> TASKS:
• A. According to the article on U.S. regime change efforts in Georgia, which organization hosted the December 1 forum of female Georgian lawmakers?
• B. Render this sentence from the article on U.S. regime change efforts in Georgia into Spanish: "A man waves the Georgian national flag in front of a burning barricade near the Georgian Parliament building in Tbilisi, Georgia, March 9, 2023."
• C. Write the next portion of the article on U.S. regime change efforts in Georgia, picking up after its final sentence.

U.S. looks to step up regime change efforts in Georgia

12:56 22.01.2024 •

A man waves the Georgian national flag in front of a burning barricade near the Georgian Parliament building in Tbilisi, Georgia, March 9, 2023.
Photo: usnews.com

On December 1, the National Endowment for Democracy (NED) hosted a forum by female lawmakers in Georgia who favored its integration into the European Union (EU) and embrace of North Atlantic Treaty Organization (NATO) membership, and who were fiercely hostile to Russia, writes ‘Covertaction Magazine’.

One of the panelists, Khatia Dekanoidze, was the former chief of the national police of Ukraine and an adviser to the International Criminal Investigative Training Assistance Program (ICITAP) of the U.S. Department of Justice, which trained Ukraine’s police force with the purpose of trying to stabilize the government that came to power in a 2014 U.S.-backed coup d’état.

> Collected data entries:

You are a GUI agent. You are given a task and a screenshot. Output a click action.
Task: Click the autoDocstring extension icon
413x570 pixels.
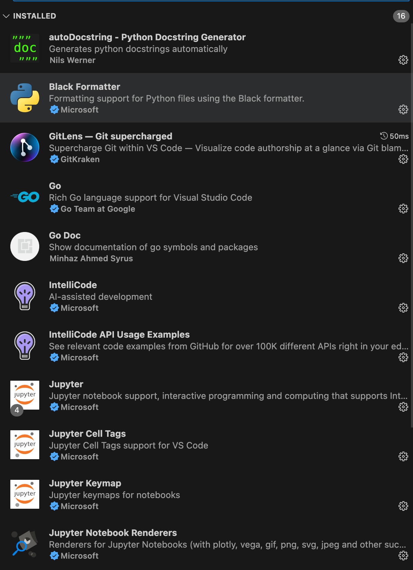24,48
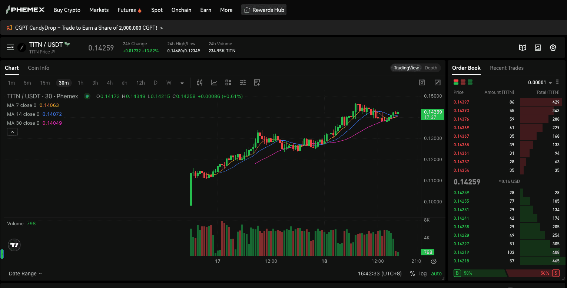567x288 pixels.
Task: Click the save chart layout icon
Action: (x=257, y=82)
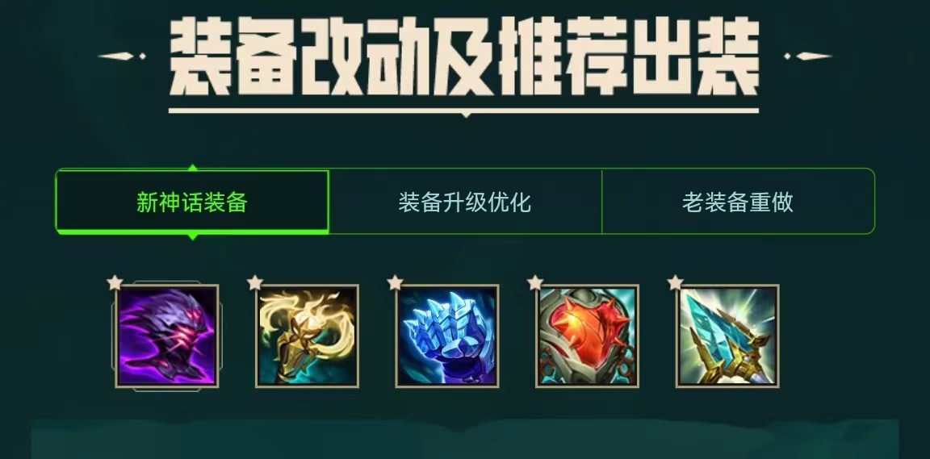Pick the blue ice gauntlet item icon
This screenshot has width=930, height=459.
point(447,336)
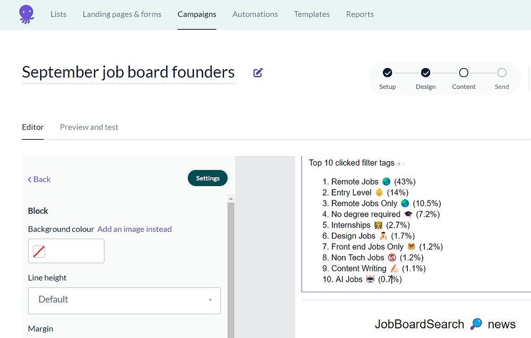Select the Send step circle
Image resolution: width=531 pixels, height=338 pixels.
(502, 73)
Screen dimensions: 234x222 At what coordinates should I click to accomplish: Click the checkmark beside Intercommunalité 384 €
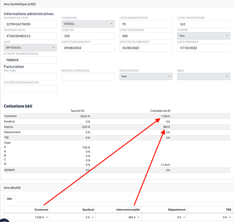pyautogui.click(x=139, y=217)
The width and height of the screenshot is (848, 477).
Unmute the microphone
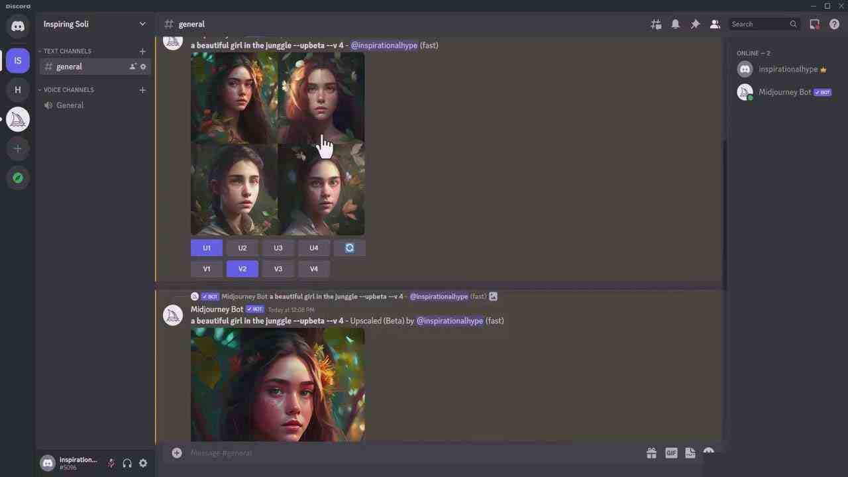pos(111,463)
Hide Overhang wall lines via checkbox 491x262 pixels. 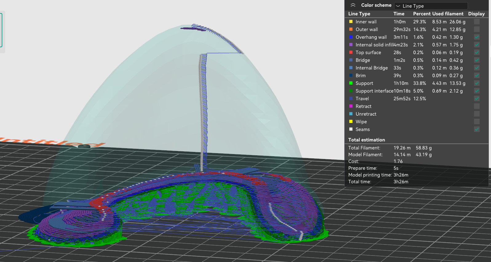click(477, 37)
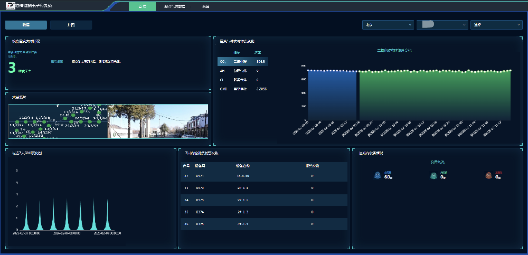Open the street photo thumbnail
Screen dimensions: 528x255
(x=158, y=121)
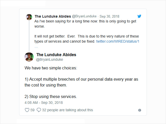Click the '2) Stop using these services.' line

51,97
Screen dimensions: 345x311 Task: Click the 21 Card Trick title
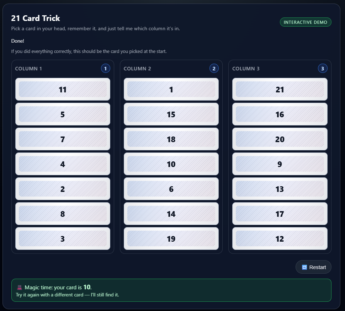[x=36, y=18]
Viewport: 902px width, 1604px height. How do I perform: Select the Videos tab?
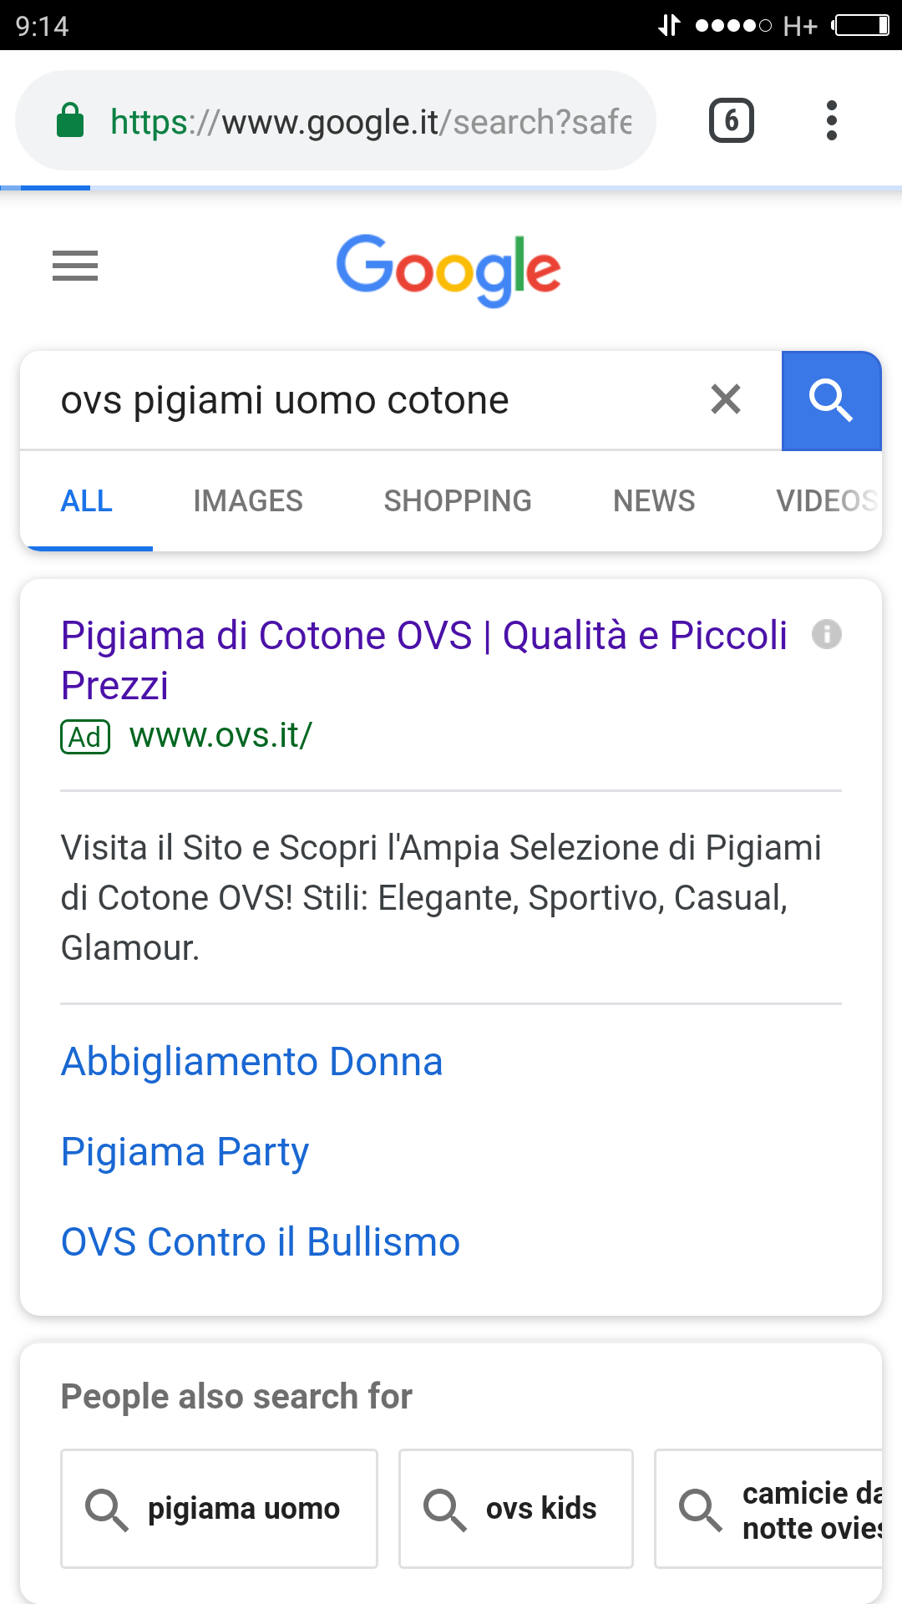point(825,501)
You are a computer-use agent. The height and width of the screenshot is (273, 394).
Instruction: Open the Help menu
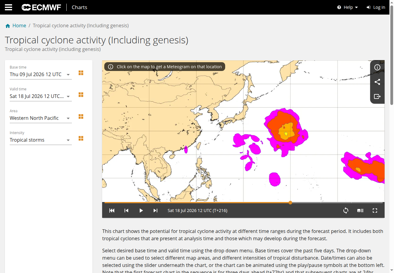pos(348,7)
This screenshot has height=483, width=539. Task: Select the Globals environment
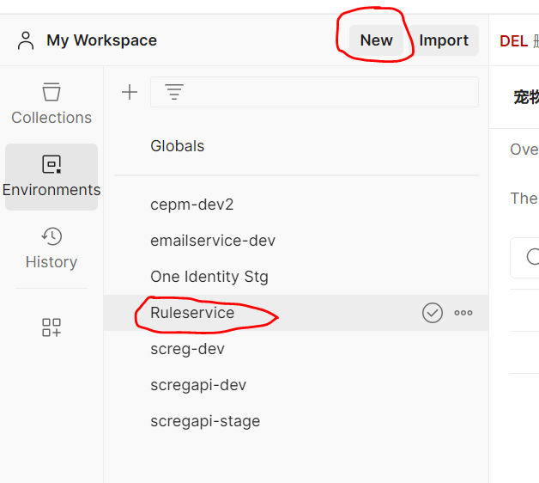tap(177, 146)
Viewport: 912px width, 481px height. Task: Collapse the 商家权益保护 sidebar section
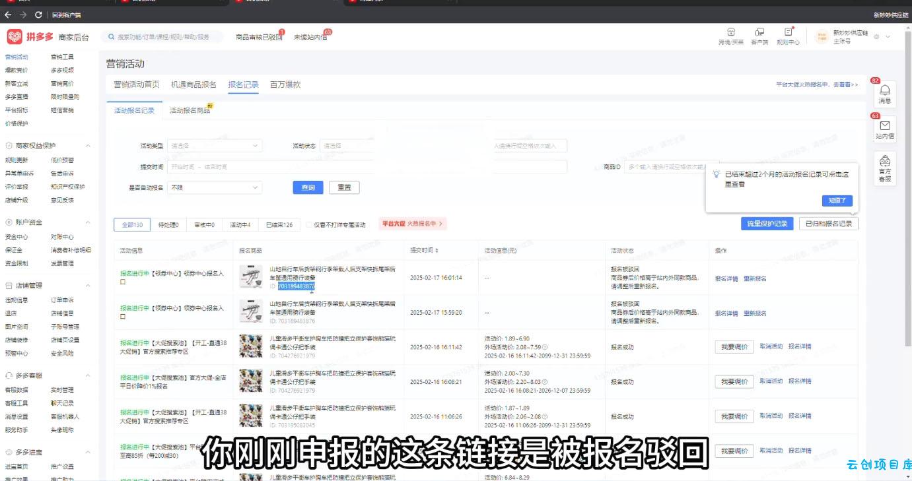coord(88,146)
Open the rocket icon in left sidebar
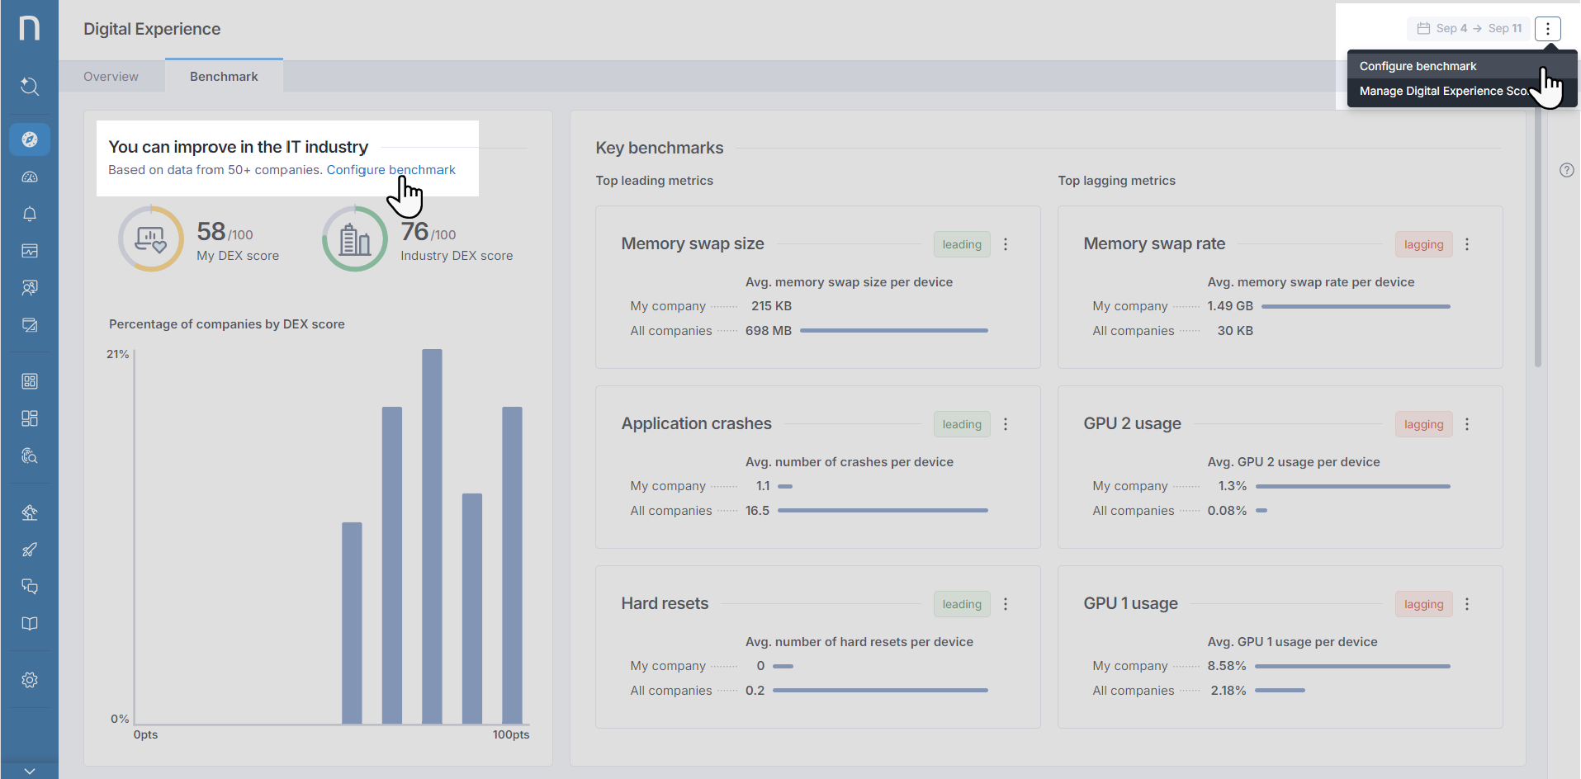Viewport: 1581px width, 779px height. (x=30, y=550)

> OUTPUTS IN ORDER:
• A. The National Endowment for Democracy (NED).

• B. Un hombre ondea la bandera nacional georgiana frente a una barricada en llamas cerca del edificio del Parlamento georgiano en Tiflis, Georgia, el 9 de marzo de 2023.

• C.
Two other panelists at the NED forum participated in protests against the attempt by the Georgian government to enact a law modeled after one in Russia requiring NGOs to register as foreign agents if they received more than 20% of their revenue from foreign sources.

The NED is a CIA offshoot founded in the 1980s to promote pro-U.S. propaganda, including by publicizing human rights abuses — both real and imagined — of governments that the U.S. targets for regime change.

In 2021, the NED, invested $2,3 million in Georgia, including in civil society groups that were involved in the NGO law protests.

Georgia is a key focal point for the NED as a front-line state in the new Cold War. The failings of the spring-summer counteroffensive in Ukraine and Russian success in reclaiming parts of eastern Ukraine have led to a more aggressive approach toward countries like Belarus and Georgia that remain in the Russian orbit.

With the end of the Cold War, U.S. political elites saw a great opportunity to gain control over Eastern Europe and Central Asia and to decapitate Russia once and for all, preventing the possibility that it could ever again challenge U.S. global hegemony.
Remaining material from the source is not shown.